ただし、画面に何が現れても気にせずクリックするのはやめよう。そして、別のソフトやアプリ、ブラウザー拡張機能のインストールを求めてきたら、速やかに退散したほうがいい。

6.VPNを使う

いまのところ、公共のWi-Fiを安全に利用する最も効果的な方法は、VPN(ヴァーチャル・プライヴェート・ネットワーク)のソフトをあなたのデヴァイスにインストールすることだ。これによって、あなたがノートパソコンやスマートフォンでやり取りするデータは暗号化され、安全なサーヴァーに接続される。このため、ネットワークにいるほかのユーザーやネットワークの運営者が、あなたに関する詳しい情報を見るのは難しくなる。

実はすべてのVPNが同じではなく、安全性の程度には差がある。なかには信頼性が低いものもある。

そのなかで選ぶとしたら、なにより有料のものがいい。無料のVPNはマーケティングやデータ収集によって収益を得ている可能性があるので、かかわらないことだ。選ぶ際には、独立系のレヴューサイトの評価が参考になる。

VPNに接続する作業は簡単だ。端末がモバイルでもデスクトップパソコンでも、選択した事業者のVPNソフトやアプリをダウンロードし、あとは指示通りに設定していけばいい。あなたがよく外出して、さまざまな場所でいろいろなネットワークに接続するなら、「いいVPN」にはお金を払うだけの価値はあるはずだ。

おまけの助言

あと数年で、Wi-Fiの次世代セキュリティ規格である「WPA3」が利用されるようになり、公共のWi-Fiの安全性は高まる。それまでは古いソフトか、時代遅れのソフトに安全性を任せるしかない。

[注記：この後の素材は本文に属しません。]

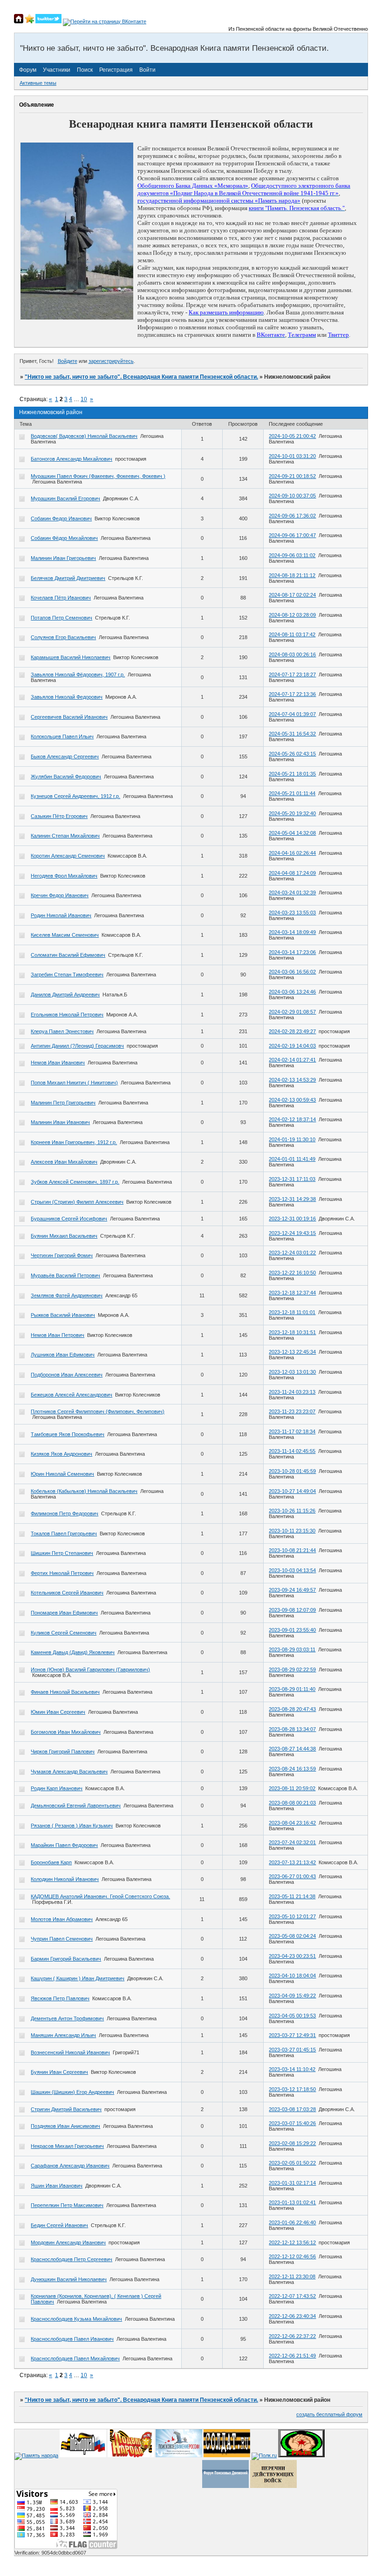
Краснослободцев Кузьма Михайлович (76, 2319)
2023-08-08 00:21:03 (292, 1803)
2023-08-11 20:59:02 (292, 1788)
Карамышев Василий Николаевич (70, 657)
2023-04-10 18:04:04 (292, 1975)
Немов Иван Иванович (58, 1062)
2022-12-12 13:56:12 (292, 2242)
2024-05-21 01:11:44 (292, 793)
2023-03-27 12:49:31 (292, 2035)
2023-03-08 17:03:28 (292, 2109)
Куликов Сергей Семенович (63, 1633)
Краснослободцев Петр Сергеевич (71, 2259)
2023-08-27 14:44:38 (292, 1748)
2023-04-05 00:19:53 (292, 2015)
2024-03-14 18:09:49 (292, 932)
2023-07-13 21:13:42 (292, 1862)
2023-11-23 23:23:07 (292, 1411)
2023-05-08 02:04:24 (292, 1936)
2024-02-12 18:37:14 (292, 1119)
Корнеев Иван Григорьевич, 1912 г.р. (74, 1142)
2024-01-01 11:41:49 (292, 1159)
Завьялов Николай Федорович (66, 697)
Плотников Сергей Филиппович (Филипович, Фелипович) (97, 1411)
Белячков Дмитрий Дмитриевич (68, 578)
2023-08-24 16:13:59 (292, 1769)
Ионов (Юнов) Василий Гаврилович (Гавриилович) (90, 1669)
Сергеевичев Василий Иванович (69, 717)
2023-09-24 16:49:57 (292, 1590)
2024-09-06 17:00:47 (292, 535)
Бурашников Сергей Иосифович (69, 1218)
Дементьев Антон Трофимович (67, 2018)
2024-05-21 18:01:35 (292, 774)
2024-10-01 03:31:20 (292, 456)
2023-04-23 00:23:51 (292, 1956)
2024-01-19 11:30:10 (292, 1139)
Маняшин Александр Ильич (63, 2035)
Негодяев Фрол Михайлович (64, 876)
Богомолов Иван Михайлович (66, 1732)
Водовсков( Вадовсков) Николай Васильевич (84, 436)
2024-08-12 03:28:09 (292, 615)
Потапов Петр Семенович (61, 617)
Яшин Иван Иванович (56, 2185)
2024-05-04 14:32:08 (292, 833)
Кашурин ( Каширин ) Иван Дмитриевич (77, 1978)
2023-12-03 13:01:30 (292, 1372)
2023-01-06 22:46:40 (292, 2222)
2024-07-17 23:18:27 (292, 674)
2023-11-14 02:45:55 (292, 1451)
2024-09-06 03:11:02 (292, 555)
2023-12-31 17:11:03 (292, 1179)
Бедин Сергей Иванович (59, 2225)
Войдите (67, 361)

だから外出する前にあなたのノートパソコンやスマートフォンに、最新のパッチやソフトのアップデートをインストールしておくことだ。また、やむをえない場合を除いて、公共のWi-Fiに接続された状態で新しいソフトやアプリのダウンロードやインストールをしてはならない。

繰り返しになるが、安全面から言えば公共のWi-Fiネットワークを使わないのがいちばんだ。動画や音楽をダウンロードするのは自宅で行い、外出先ではなるべくスマートフォンのテザリングを使う。もし公共のWi-Fiに接続するなら、前述の注意すべきポイントをきちんとおさえておけば、トラブルに遭うことはなくなるはずだ。